The equivalent definitions of Carmichael numbers are the special case $\,e = n\,$ below.
Theorem $\ $ The following are equivalent for integers $\,n,e>1$.
$(1)_{\phantom{|_{|_.}}}\ n\mid a^e\ -\ a\ \ $ for all $\,a\in\Bbb Z^{\phantom{|^|}}\!\!,\: $ and $\ (e\!-\!1,n)=1$
$(2)_{\phantom{|_{|_.}}}\ n\mid a^{e-1}\!-1\ $ for all $\,a\in\Bbb Z\,$ with $\, \color{#90f}{(a,n)=1}= (e\!-\!1,n)$
$(3)\ \ \ \:\! n\,$ is squarefree, $ $ prime $\,p\mid n\,\Rightarrow\, \color{#0a0}{p\!-\!1\mid e\!-\!1},\ p\nmid e\!-\!1$
Proof $\ \ (1\Rightarrow 2)\ \ \ (1)\,\Rightarrow\, \color{#90f}{n\mid a}(a^{e-1}-1)\,\Rightarrow\, n\mid a^{e-1}-1\,$ by $\,\color{#90f}{n,a}\,$ coprime & Euclid's Lemma.
$(2\Rightarrow 3)\ \ $ Suppose prime $\,p\mid n,\,$ so $\,n = j\, p^k$ with $\,k\ge 1,\ p\nmid j.\,$ Let $\,g\,$ be a primitive root $\!\bmod p^k,\,$ i.e. $\,g\,$ has order $\,(p\!-\!1)p^{k-1}.\,$ By CRT there's $\,a\in\Bbb Z\,$ with $\,\ a\equiv 1\pmod{\!j},\,a\equiv g\pmod{\!p^k},\,$ thus $\,a\,$ is coprime to $\,j,p\,$ so also to $\,n = j\,p^k.\,$ So $\,(2)\Rightarrow\,a^{e-1}\equiv 1\,$ holds $\!\bmod n\,$ so also $\!\bmod p^k,\,$ thus Order Theorem $\Rightarrow\,(\color{#0a0}{p\!-\!1})p^{k-1}\!\mid \color{#0a0}{e\!-\!1}\,\Rightarrow\,k=1\,$ (else $\,p\mid e\!-\!1,n\,$ contra $\,(e\!-\!1,n)=1)$.
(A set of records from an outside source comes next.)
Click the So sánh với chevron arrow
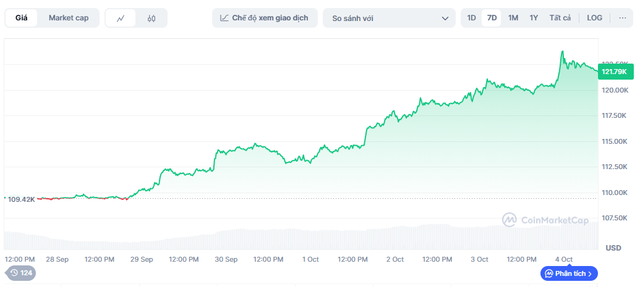 445,19
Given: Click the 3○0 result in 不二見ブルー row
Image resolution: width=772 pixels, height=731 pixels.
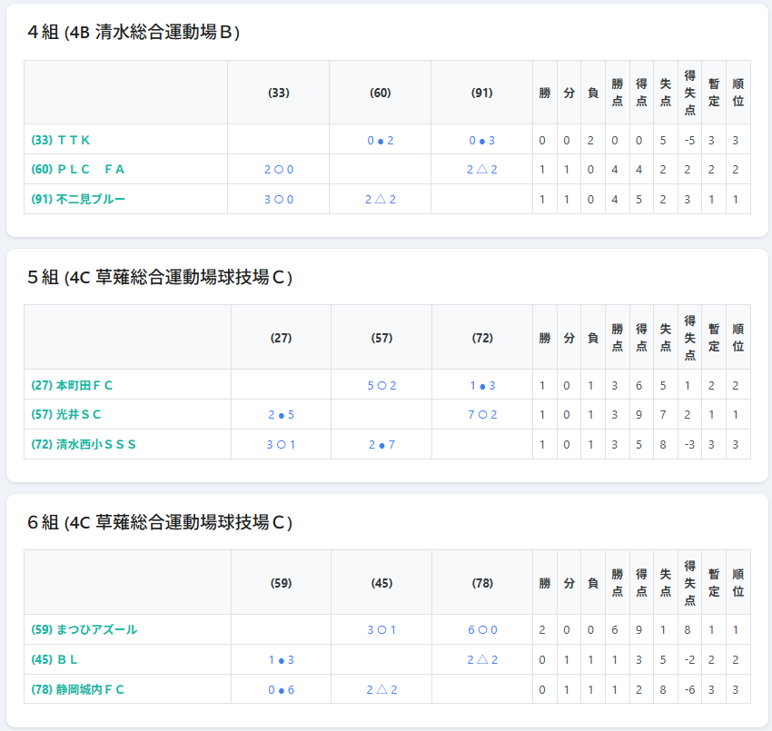Looking at the screenshot, I should pyautogui.click(x=279, y=199).
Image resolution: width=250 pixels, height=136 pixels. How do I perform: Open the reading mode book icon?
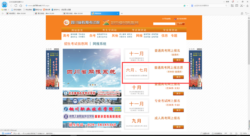pos(237,6)
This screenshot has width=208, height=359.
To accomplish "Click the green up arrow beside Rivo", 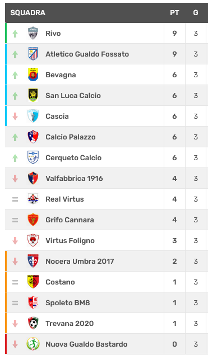I will click(15, 34).
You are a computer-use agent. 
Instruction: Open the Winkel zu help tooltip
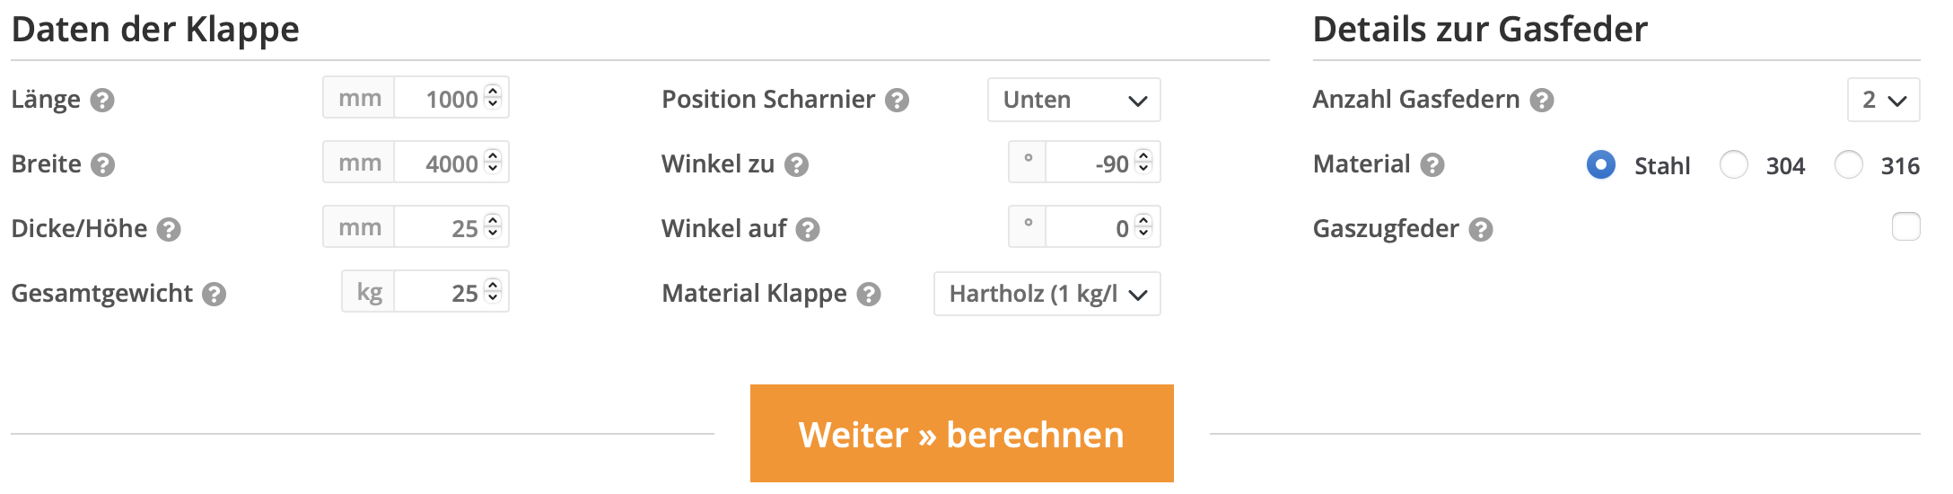point(796,164)
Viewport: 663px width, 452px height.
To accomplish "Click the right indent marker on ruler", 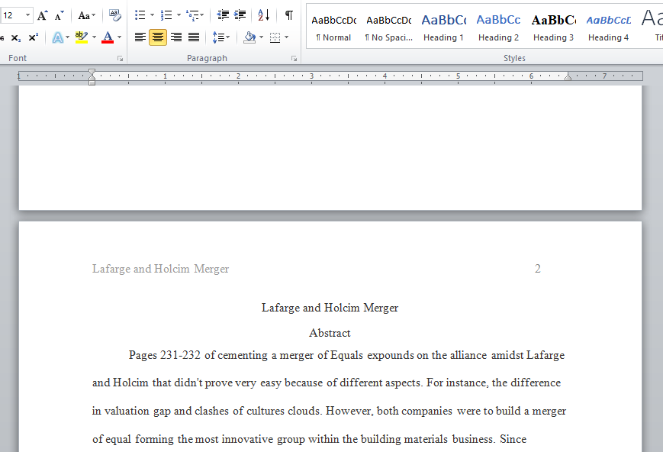I will click(568, 76).
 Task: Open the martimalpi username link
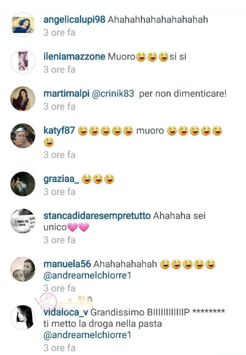pyautogui.click(x=66, y=94)
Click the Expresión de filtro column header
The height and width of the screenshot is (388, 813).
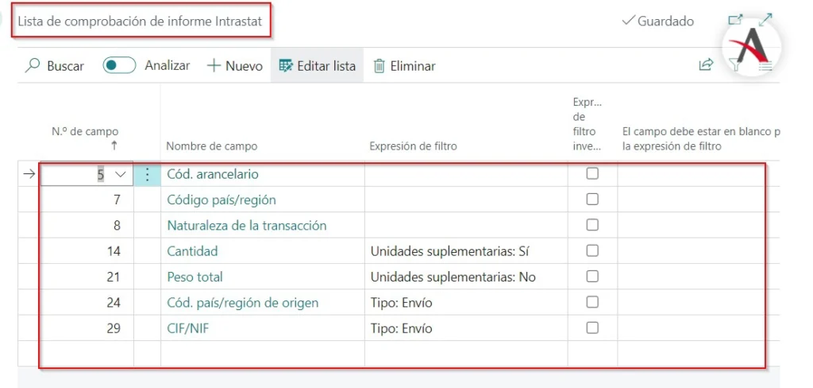tap(413, 146)
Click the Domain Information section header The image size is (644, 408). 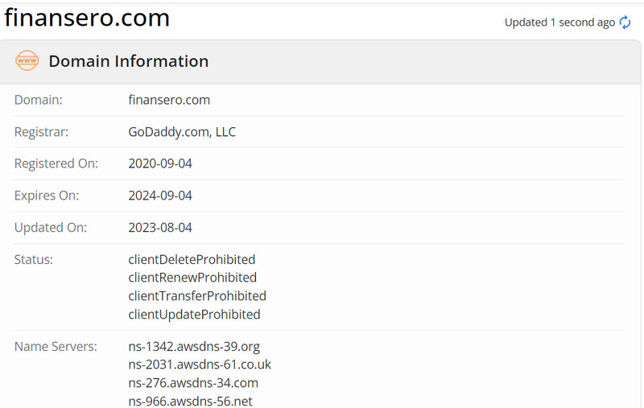(129, 61)
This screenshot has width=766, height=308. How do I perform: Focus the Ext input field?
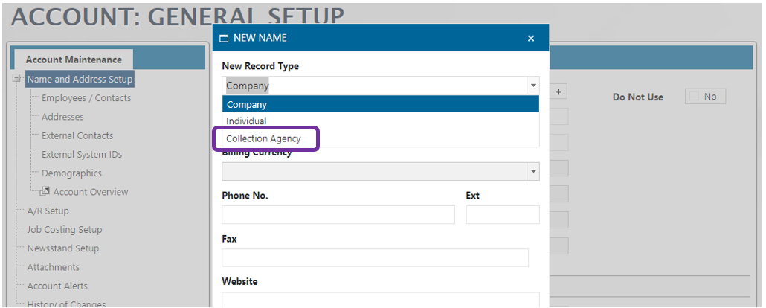[x=502, y=215]
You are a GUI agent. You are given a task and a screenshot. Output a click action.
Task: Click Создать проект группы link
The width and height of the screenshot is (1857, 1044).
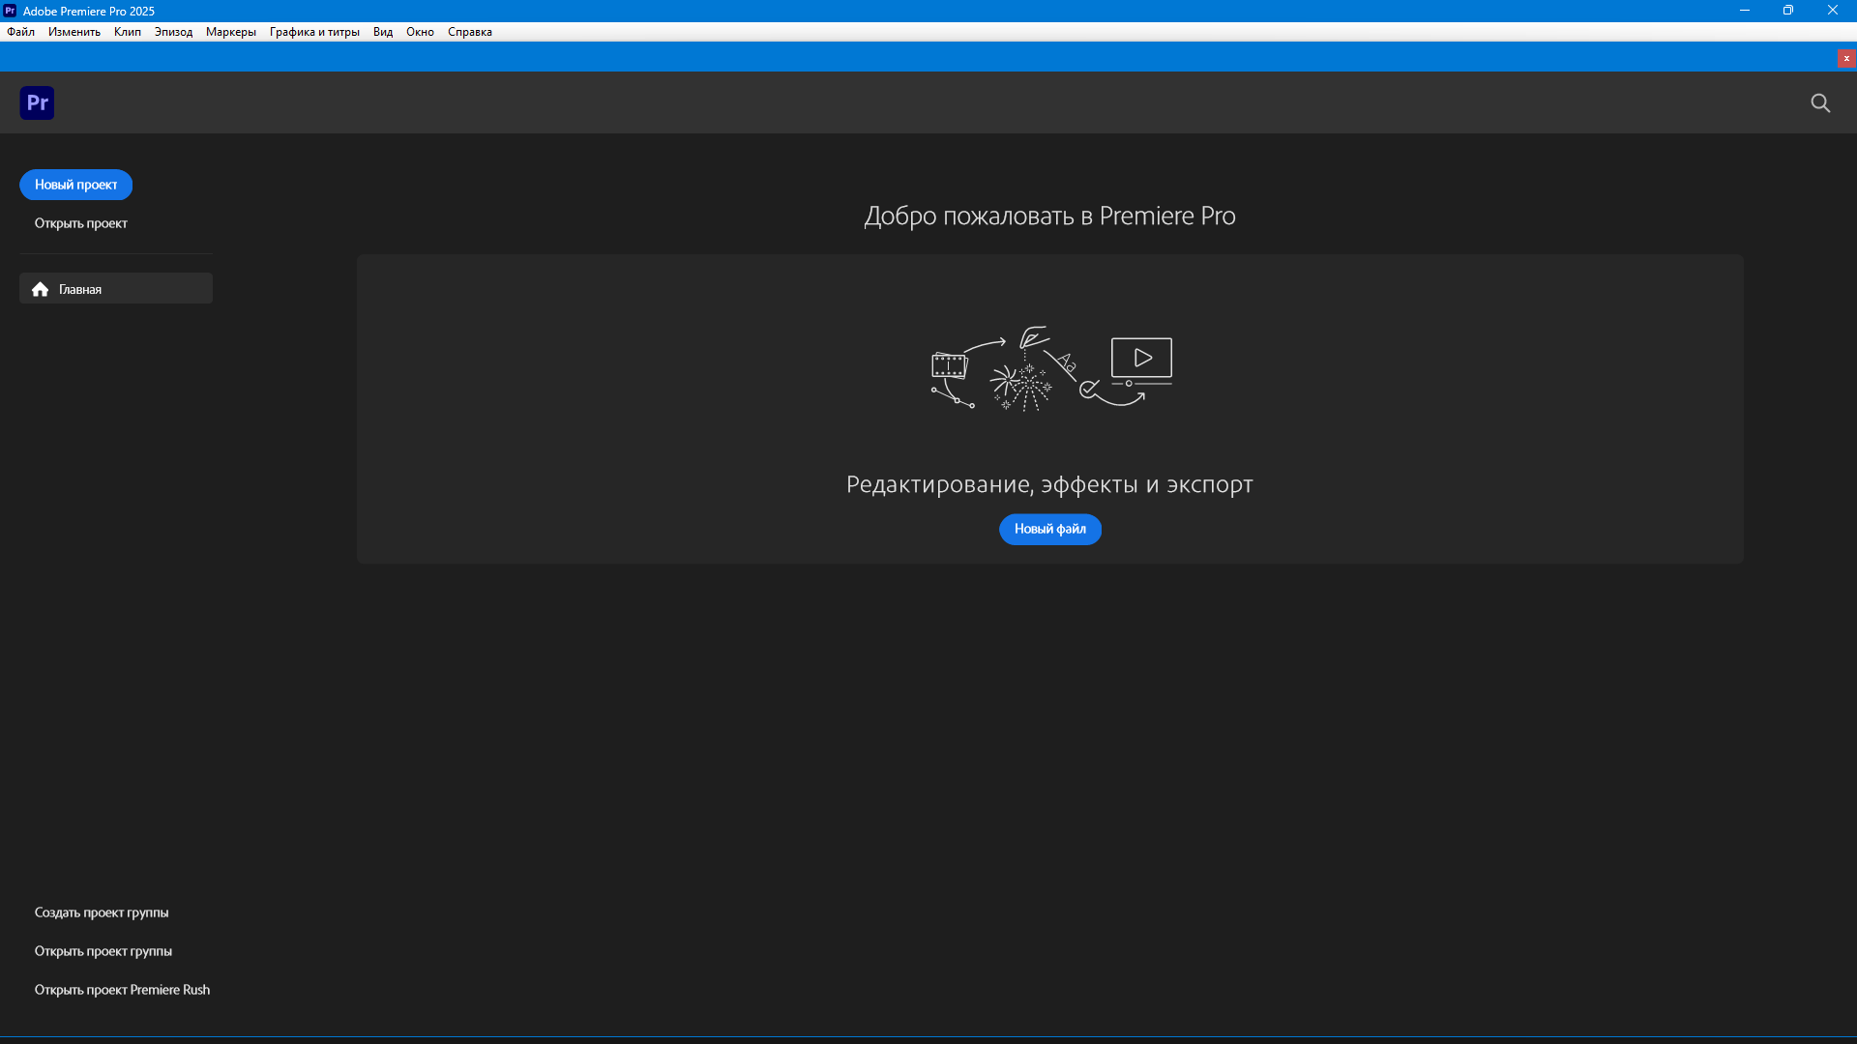click(102, 913)
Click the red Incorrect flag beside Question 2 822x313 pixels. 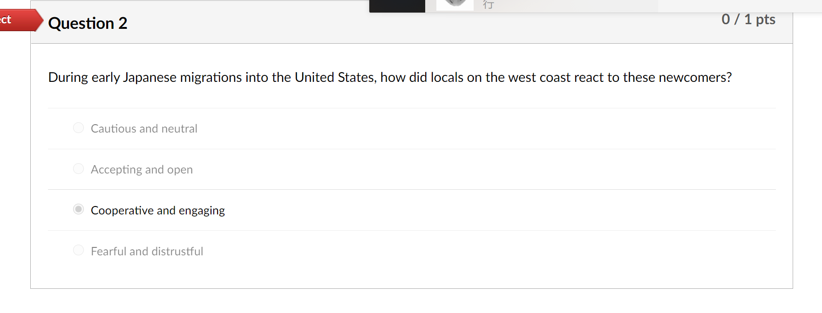[21, 20]
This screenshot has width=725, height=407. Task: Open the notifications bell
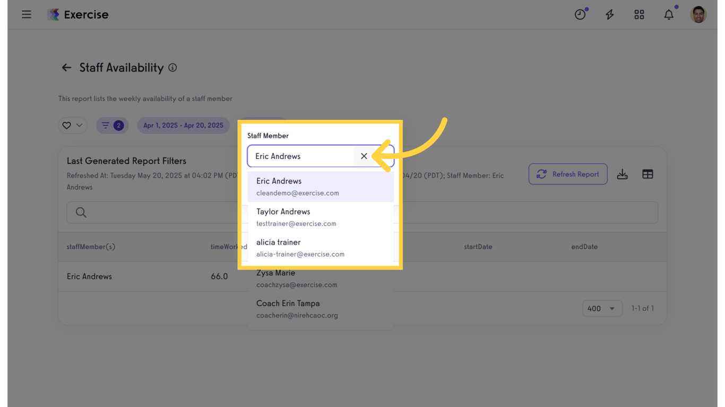[x=669, y=15]
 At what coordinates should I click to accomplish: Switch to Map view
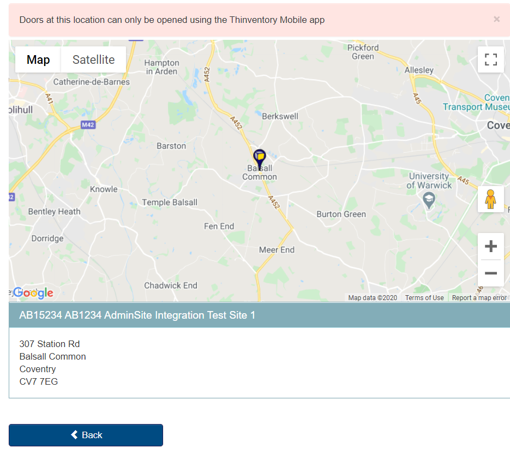coord(37,59)
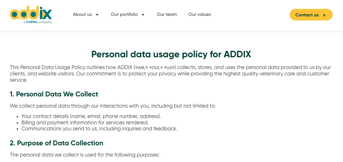Open the About us menu item
343x162 pixels.
click(x=82, y=14)
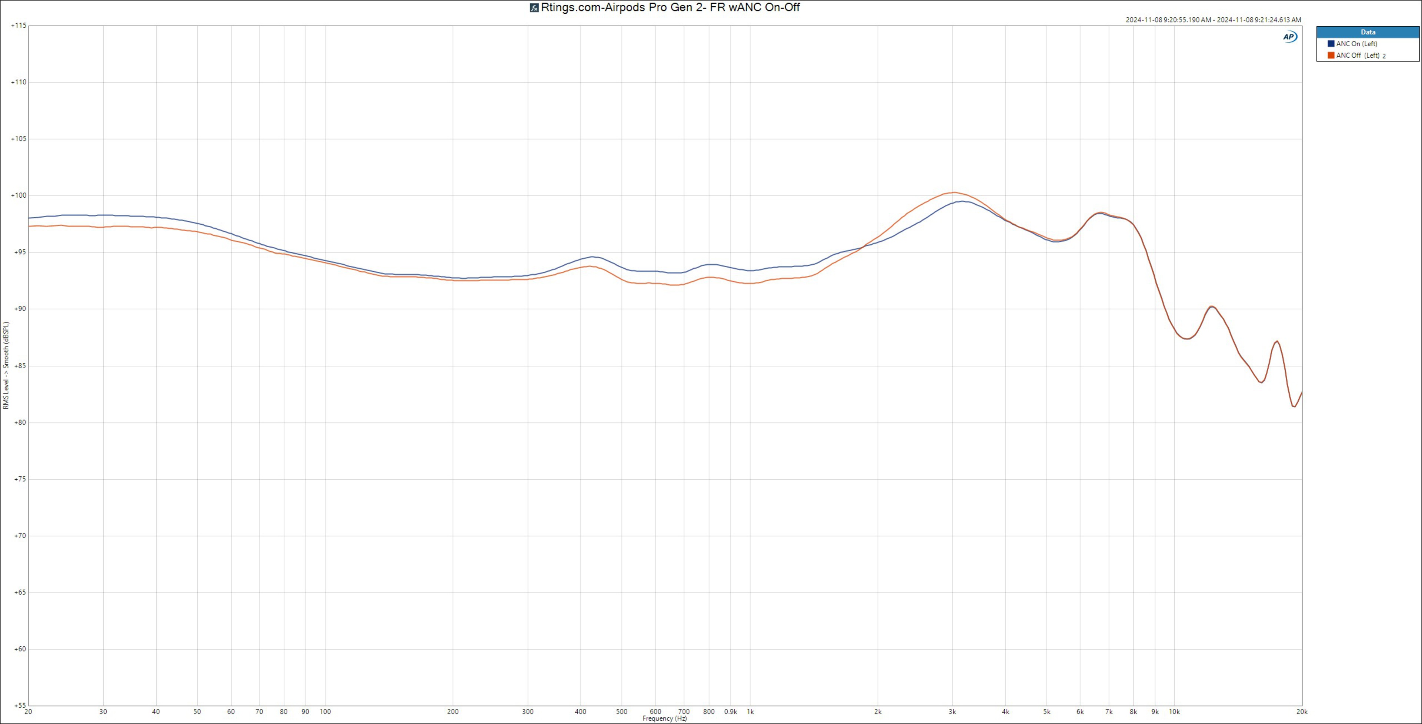This screenshot has height=724, width=1422.
Task: Select the ANC On (Left) legend entry
Action: click(x=1356, y=44)
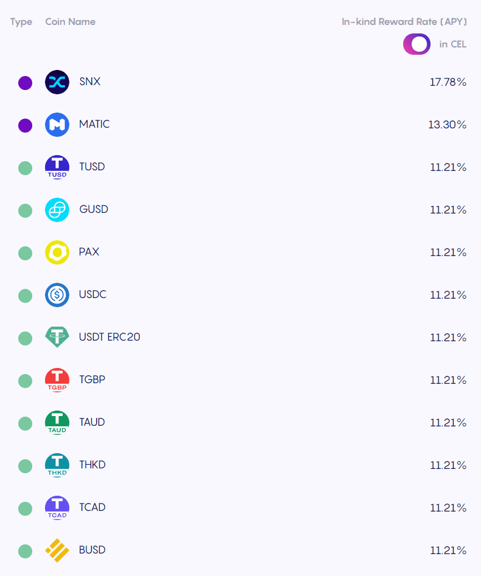The image size is (481, 576).
Task: Open the USDT ERC20 coin name
Action: click(x=109, y=337)
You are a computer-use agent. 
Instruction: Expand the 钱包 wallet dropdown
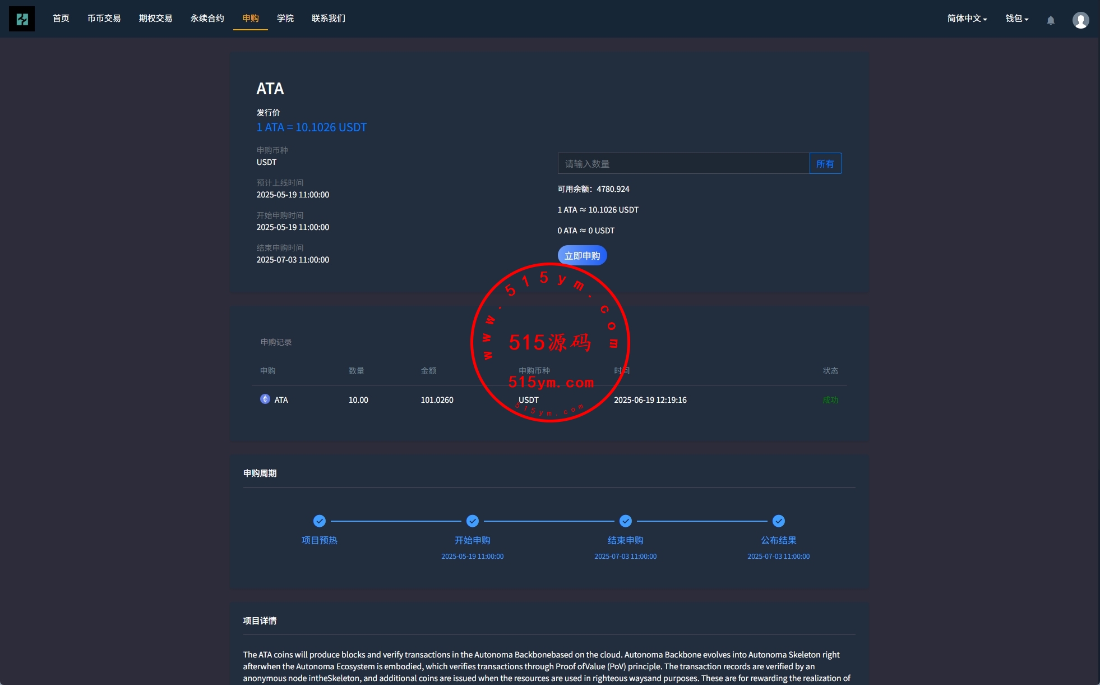(1016, 19)
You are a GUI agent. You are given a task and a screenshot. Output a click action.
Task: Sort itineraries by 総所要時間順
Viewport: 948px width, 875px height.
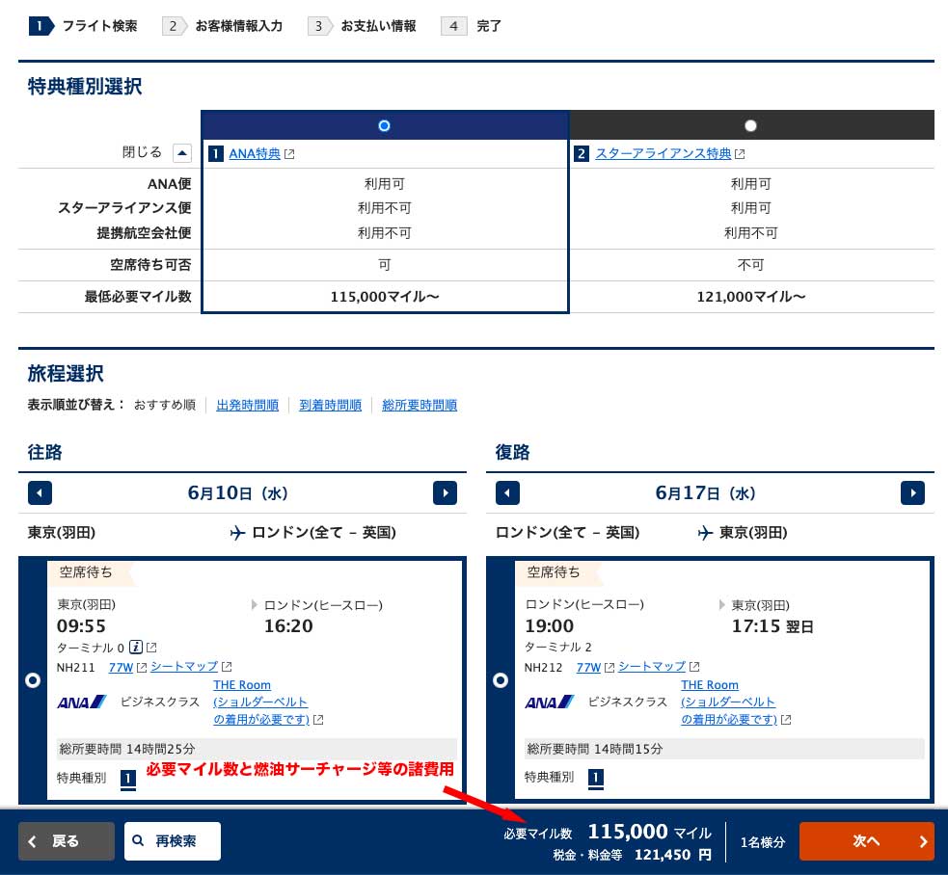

$(3\Rightarrow 1)\ \ $ Let prime $\,p\mid n.\,$ If $\,p\mid a\,$ then $\,p\mid a^e-a\,$ by $\,e>1.\,$ Else $\,p\nmid a\,$ so by little $\rm\color{#c00}{Fermat}$ $\!\bmod p\!:\ a^{\large\color{#0a0}{e-1}}\equiv \smash[t]{\color{#c00}{(a^{\color{#0a0}{\large p-1}})}}^{\large\color{#0a0} k}\equiv \color{#c00}1^{\large k}\!\equiv 1\,$ so $\,p\mid a^{e-1}-1\mid a^e-a.\,$ So $\, a^e-a\,$ is divisible by all primes $\,p\mid n\,$ so also by their lcm = product = $\,n,\,$ by $\,n\,$ squarefree. $\,(e\!-\!1,n)=1\,$ by $\,p\mid n\,\Rightarrow\,p\nmid e\!-\!1$.
Remark $\,\ (3)\, $ for $\,e=n\,$ is known as Korselt's criterion for Carmichael numbers.